[PROBLEM TO SOLVE] Retype the lines below word for word, from the start of the items through the line containing "Looking at the screenshot, I should tap(755, 139).", including that line.

Items for locating words and elements:

◇ ◇ ◇ ◇

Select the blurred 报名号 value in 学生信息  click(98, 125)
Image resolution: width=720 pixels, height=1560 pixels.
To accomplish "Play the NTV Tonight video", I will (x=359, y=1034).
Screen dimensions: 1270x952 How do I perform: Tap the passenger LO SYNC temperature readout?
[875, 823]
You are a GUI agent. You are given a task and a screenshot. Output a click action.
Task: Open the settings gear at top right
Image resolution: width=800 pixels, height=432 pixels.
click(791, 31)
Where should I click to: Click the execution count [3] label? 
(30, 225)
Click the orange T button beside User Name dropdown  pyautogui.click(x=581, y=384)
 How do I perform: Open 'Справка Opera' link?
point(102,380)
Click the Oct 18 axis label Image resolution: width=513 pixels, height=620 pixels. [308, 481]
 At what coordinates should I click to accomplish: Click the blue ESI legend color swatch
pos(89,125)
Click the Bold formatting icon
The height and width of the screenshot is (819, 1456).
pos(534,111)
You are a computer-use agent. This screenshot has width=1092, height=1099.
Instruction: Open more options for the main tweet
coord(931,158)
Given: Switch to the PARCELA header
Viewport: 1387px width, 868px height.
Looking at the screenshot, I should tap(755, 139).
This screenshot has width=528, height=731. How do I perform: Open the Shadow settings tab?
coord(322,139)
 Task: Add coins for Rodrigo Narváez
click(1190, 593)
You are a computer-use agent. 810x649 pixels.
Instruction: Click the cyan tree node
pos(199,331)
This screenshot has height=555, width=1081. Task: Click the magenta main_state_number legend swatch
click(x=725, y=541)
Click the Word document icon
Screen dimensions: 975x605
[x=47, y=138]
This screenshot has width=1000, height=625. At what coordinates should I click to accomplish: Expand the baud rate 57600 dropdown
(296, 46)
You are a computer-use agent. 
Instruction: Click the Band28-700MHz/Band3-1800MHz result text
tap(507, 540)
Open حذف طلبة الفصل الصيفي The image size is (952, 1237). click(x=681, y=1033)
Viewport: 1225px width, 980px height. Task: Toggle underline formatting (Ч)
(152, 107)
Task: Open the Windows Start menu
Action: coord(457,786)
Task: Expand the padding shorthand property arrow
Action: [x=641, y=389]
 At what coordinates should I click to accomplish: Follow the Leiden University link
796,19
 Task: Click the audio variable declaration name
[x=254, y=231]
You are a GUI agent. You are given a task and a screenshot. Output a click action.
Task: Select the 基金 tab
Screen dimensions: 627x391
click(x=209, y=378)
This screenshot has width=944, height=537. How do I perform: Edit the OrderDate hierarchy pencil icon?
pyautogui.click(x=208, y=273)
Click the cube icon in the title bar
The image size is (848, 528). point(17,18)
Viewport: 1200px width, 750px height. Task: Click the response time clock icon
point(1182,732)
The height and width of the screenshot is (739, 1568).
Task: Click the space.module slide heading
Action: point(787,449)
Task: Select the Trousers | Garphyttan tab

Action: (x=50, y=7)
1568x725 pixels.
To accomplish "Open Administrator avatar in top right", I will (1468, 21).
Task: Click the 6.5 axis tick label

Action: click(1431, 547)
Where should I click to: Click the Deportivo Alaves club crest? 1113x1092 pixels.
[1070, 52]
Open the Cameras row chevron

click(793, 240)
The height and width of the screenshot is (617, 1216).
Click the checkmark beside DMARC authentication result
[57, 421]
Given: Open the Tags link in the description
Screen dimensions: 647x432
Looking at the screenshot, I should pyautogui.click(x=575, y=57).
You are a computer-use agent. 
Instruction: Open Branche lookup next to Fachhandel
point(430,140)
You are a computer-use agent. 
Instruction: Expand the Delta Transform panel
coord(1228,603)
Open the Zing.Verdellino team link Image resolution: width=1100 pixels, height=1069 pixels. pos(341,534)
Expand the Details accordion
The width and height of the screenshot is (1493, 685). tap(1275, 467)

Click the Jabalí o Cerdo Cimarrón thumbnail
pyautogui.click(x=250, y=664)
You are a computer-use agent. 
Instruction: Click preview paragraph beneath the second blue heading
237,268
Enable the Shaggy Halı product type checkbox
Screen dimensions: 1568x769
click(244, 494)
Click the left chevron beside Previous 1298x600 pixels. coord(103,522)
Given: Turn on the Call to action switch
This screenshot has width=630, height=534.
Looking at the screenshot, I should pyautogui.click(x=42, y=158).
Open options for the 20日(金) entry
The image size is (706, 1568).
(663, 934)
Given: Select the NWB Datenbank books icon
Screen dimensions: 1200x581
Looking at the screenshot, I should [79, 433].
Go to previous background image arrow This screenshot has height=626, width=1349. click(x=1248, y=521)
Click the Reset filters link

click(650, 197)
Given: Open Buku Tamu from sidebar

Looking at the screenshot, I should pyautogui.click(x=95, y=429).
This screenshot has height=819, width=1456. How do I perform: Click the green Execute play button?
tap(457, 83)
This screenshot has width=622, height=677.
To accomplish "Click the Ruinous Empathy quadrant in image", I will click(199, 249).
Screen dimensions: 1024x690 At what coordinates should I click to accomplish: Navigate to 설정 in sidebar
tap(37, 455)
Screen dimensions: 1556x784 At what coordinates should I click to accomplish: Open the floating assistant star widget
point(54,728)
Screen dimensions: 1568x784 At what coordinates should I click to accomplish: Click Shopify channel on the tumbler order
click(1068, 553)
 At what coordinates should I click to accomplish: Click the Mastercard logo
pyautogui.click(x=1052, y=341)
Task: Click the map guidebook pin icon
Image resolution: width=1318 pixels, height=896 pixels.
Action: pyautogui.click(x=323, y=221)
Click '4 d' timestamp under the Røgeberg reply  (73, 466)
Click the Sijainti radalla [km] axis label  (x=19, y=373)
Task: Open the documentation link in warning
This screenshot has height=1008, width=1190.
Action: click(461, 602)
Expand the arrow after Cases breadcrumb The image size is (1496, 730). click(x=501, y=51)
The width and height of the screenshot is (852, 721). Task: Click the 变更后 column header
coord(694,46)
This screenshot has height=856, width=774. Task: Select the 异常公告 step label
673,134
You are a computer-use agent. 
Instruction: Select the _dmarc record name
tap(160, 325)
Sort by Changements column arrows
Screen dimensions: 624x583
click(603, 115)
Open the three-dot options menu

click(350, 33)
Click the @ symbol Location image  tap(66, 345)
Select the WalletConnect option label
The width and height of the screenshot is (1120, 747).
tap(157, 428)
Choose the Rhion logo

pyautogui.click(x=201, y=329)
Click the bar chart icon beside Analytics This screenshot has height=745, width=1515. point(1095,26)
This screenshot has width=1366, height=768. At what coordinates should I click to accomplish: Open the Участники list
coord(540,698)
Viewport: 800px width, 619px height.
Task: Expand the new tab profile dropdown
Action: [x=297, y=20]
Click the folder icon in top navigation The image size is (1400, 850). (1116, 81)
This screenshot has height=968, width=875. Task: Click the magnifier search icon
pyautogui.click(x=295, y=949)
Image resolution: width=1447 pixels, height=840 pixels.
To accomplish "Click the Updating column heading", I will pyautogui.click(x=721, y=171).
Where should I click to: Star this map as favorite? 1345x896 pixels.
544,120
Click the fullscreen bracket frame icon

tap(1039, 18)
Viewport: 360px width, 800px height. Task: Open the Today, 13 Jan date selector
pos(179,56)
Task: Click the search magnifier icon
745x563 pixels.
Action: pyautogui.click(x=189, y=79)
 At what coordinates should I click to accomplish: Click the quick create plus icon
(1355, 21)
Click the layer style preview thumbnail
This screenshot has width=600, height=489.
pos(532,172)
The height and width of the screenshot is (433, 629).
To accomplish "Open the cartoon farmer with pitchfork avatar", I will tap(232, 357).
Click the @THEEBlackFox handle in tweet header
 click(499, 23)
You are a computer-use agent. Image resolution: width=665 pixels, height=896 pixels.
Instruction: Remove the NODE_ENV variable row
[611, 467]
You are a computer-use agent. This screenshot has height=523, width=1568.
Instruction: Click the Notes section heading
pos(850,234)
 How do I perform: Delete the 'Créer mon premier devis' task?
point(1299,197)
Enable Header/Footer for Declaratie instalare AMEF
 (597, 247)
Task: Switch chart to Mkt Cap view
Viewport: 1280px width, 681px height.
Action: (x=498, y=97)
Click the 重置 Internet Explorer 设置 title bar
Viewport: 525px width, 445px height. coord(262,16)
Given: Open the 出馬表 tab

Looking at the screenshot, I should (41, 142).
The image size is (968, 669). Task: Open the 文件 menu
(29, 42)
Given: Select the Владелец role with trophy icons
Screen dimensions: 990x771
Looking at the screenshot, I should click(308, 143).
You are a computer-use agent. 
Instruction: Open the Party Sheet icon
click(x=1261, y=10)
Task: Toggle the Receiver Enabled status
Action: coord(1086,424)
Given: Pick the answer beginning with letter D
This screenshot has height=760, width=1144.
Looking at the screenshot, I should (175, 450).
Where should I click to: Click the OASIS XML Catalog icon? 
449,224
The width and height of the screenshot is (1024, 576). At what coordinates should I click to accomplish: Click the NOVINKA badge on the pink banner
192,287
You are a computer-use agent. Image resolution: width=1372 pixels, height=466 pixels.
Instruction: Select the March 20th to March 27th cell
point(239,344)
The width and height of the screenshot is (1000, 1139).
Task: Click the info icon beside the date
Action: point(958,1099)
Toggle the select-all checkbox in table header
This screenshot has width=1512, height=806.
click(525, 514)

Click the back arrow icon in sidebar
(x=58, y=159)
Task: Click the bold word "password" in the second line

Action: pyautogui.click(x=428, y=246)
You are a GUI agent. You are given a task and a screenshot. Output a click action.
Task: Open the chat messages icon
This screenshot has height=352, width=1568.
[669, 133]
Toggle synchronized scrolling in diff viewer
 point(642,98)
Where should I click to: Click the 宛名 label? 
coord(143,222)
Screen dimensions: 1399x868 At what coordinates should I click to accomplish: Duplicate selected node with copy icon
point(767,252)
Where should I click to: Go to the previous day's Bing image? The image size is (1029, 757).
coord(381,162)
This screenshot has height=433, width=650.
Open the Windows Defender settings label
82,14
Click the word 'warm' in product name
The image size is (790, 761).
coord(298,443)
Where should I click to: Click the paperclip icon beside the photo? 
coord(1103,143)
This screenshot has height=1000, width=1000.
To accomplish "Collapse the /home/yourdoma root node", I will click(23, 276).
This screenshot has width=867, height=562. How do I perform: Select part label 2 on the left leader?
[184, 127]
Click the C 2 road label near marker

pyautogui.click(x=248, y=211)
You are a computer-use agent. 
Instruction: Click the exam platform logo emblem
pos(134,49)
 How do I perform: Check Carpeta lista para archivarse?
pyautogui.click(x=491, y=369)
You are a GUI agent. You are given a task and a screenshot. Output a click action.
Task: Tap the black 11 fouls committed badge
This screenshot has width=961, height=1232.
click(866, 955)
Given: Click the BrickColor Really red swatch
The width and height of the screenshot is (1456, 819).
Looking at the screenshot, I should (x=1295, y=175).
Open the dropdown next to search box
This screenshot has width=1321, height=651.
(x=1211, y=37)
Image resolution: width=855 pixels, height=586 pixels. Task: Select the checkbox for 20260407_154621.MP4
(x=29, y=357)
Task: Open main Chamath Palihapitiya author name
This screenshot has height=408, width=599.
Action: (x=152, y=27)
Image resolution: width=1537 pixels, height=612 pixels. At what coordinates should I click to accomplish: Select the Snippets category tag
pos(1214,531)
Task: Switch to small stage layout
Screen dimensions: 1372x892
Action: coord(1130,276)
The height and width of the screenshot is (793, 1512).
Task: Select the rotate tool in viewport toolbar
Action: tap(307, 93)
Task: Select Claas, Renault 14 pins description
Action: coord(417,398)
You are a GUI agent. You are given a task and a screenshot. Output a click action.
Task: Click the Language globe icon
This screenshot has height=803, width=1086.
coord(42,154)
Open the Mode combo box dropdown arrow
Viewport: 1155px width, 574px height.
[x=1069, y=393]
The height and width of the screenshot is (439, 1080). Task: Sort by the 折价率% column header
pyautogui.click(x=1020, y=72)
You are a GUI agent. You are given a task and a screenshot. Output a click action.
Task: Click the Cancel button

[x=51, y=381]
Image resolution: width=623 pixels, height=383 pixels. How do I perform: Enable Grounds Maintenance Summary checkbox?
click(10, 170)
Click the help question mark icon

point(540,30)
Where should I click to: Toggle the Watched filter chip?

◇ ◇ ◇ ◇

[CORRECT RESPONSE]
Select the blurred 报名号 value in 学生信息  click(98, 125)
Image resolution: width=720 pixels, height=1560 pixels.
To accomplish "Play the NTV Tonight video", I will (x=359, y=1034).
Screen dimensions: 1270x952 How do I perform: Tap the passenger LO SYNC temperature readout?
[875, 823]
You are a GUI agent. You are given a task and a screenshot. Output a click action.
Task: Open the settings gear at top right
Image resolution: width=800 pixels, height=432 pixels.
click(791, 31)
Where should I click to: Click the execution count [3] label? 
(30, 225)
Click the orange T button beside User Name dropdown  pyautogui.click(x=581, y=384)
 How do I perform: Open 'Справка Opera' link?
point(102,380)
Click the Oct 18 axis label Image resolution: width=513 pixels, height=620 pixels. [308, 481]
 At what coordinates should I click to accomplish: Click the blue ESI legend color swatch
pos(89,125)
Click the Bold formatting icon
The height and width of the screenshot is (819, 1456).
pos(534,111)
You are a computer-use agent. This screenshot has width=1092, height=1099.
Instruction: Open more options for the main tweet
coord(931,158)
Given: Switch to the PARCELA header
Viewport: 1387px width, 868px height.
Looking at the screenshot, I should tap(755, 139).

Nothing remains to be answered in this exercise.